- [MATERIAL FOR THIS EXERCISE]
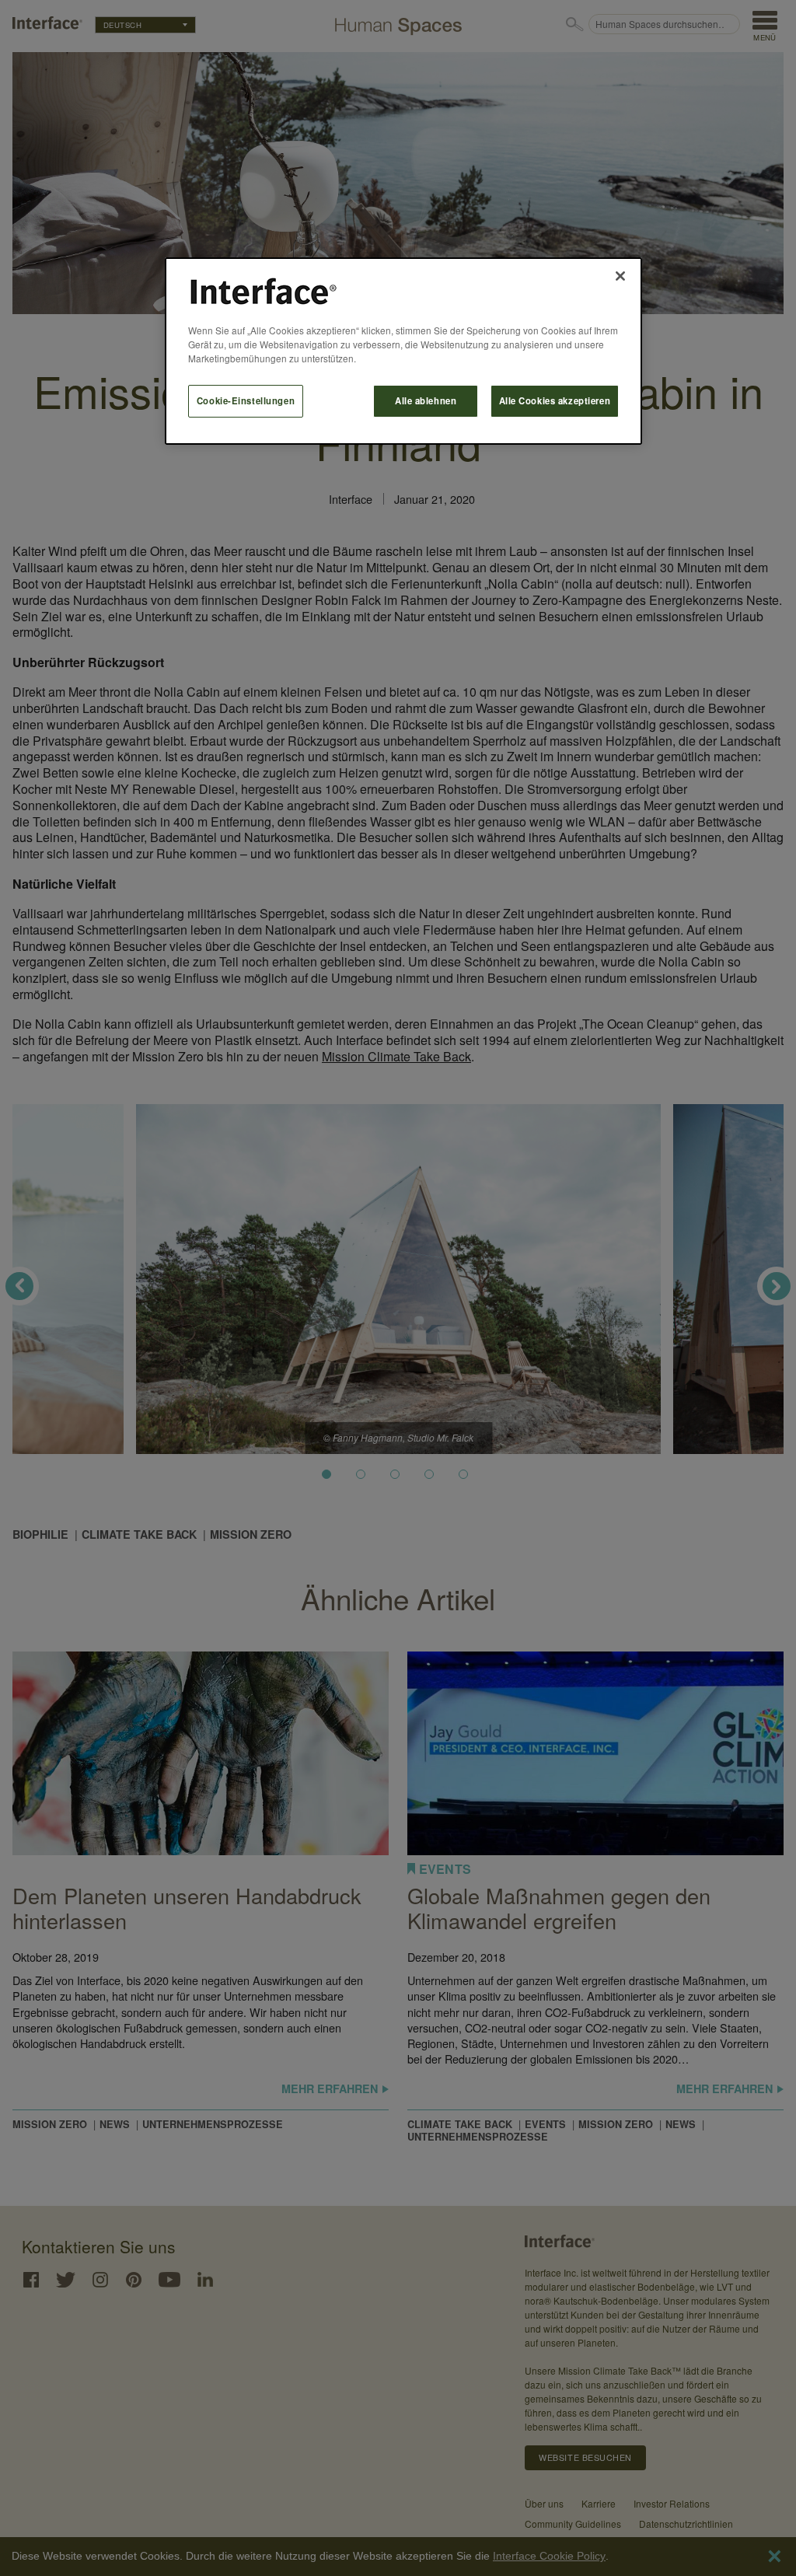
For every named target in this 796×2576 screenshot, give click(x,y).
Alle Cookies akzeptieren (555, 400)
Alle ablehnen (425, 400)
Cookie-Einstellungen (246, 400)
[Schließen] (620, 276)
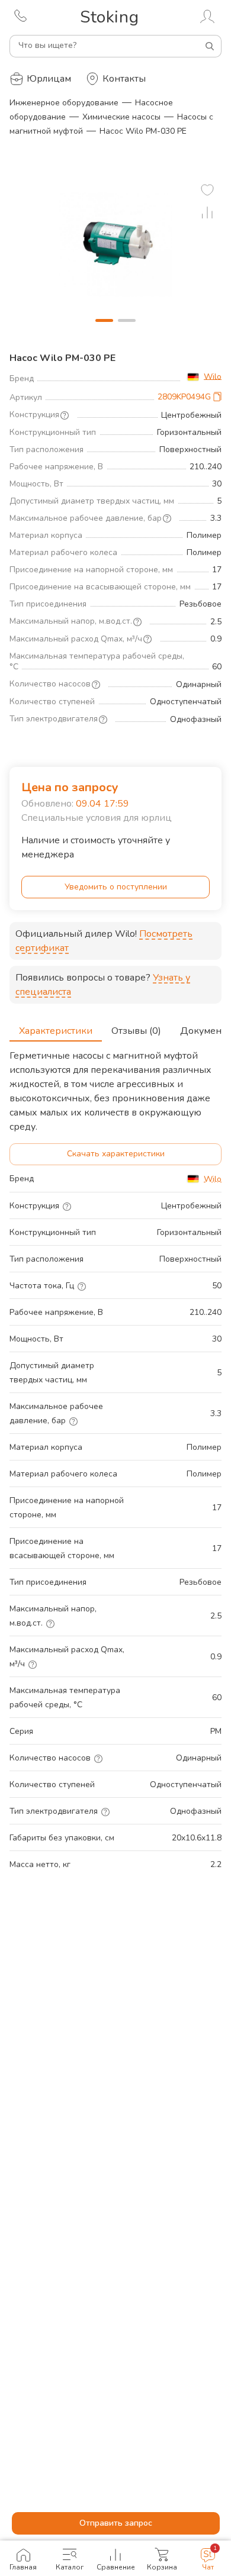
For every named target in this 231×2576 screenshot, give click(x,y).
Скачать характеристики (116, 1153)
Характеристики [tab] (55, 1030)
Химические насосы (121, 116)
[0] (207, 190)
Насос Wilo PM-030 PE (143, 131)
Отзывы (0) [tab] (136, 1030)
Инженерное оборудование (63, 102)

==

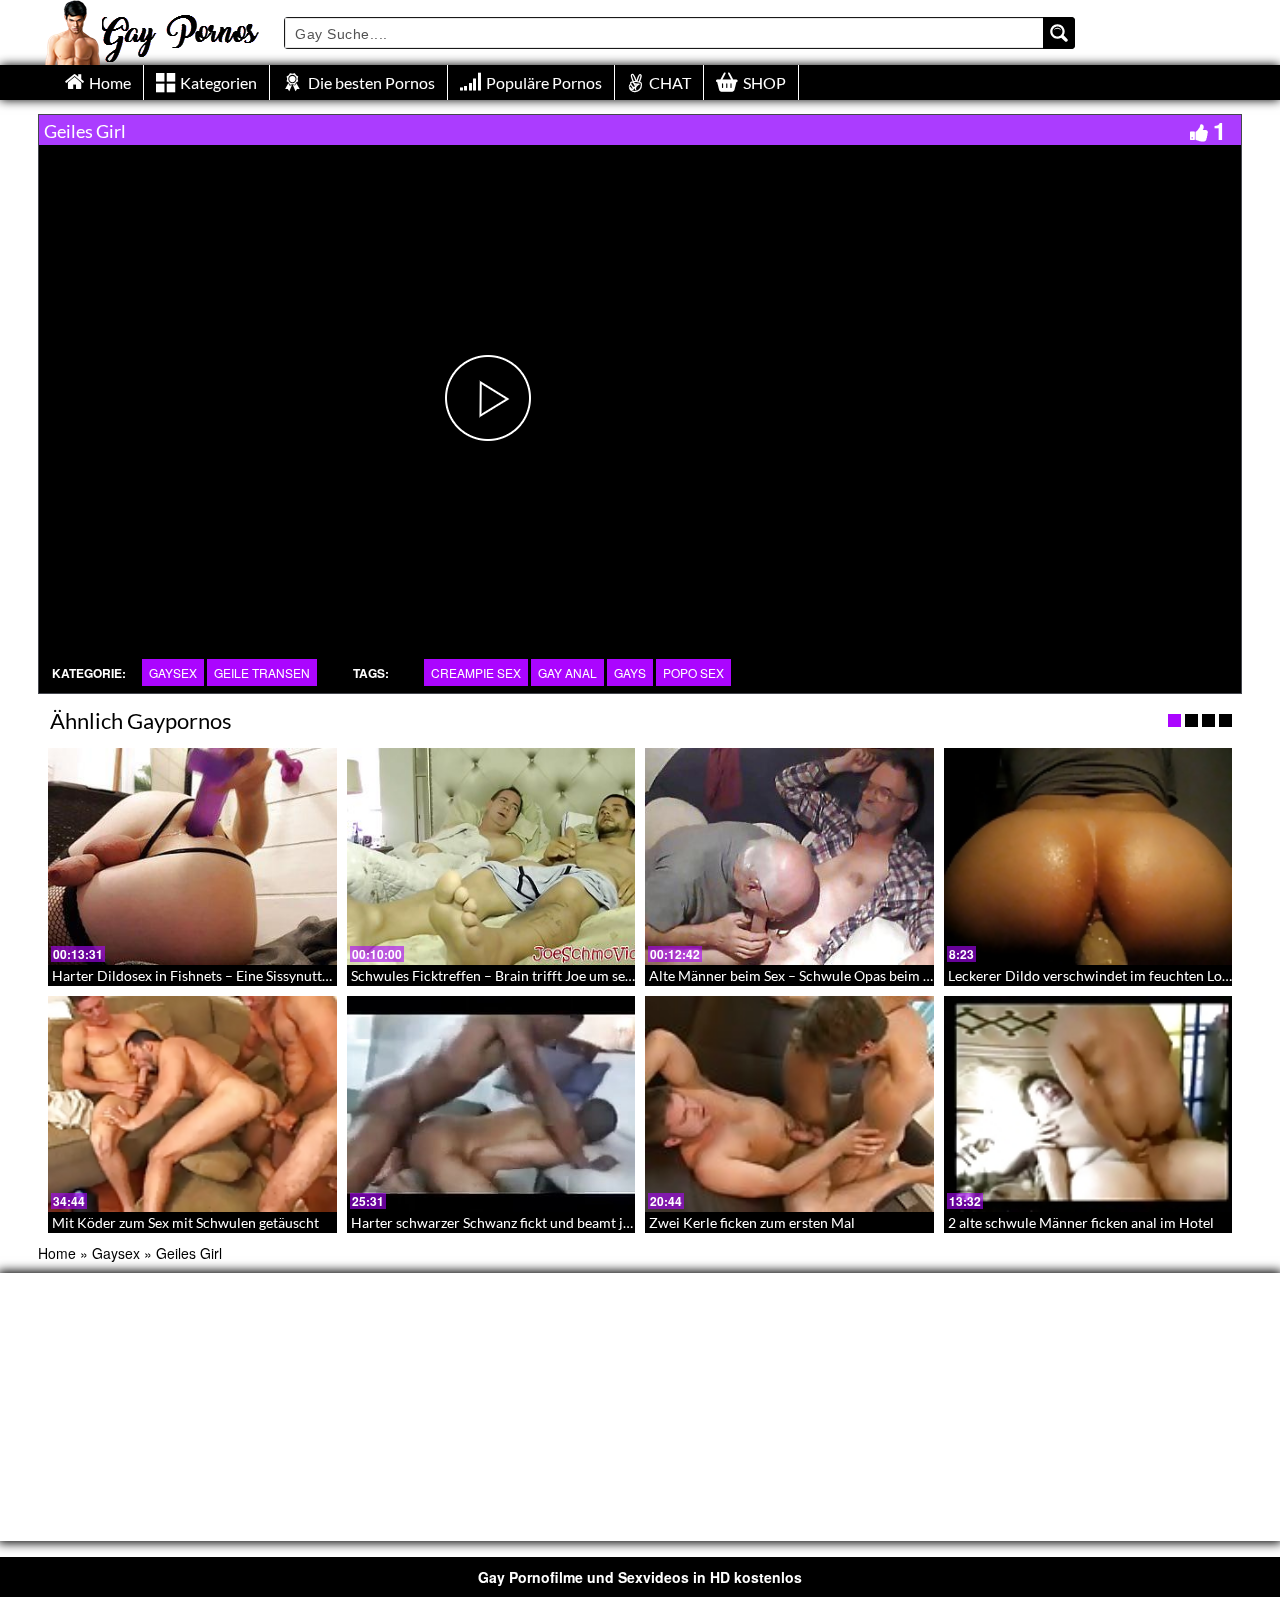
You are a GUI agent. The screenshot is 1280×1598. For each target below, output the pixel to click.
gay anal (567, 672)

- [WHAT NEEDS TO BE DONE] For the data above, state only how many lines include the word "named".

- [PROBLEM SOLUTION] 2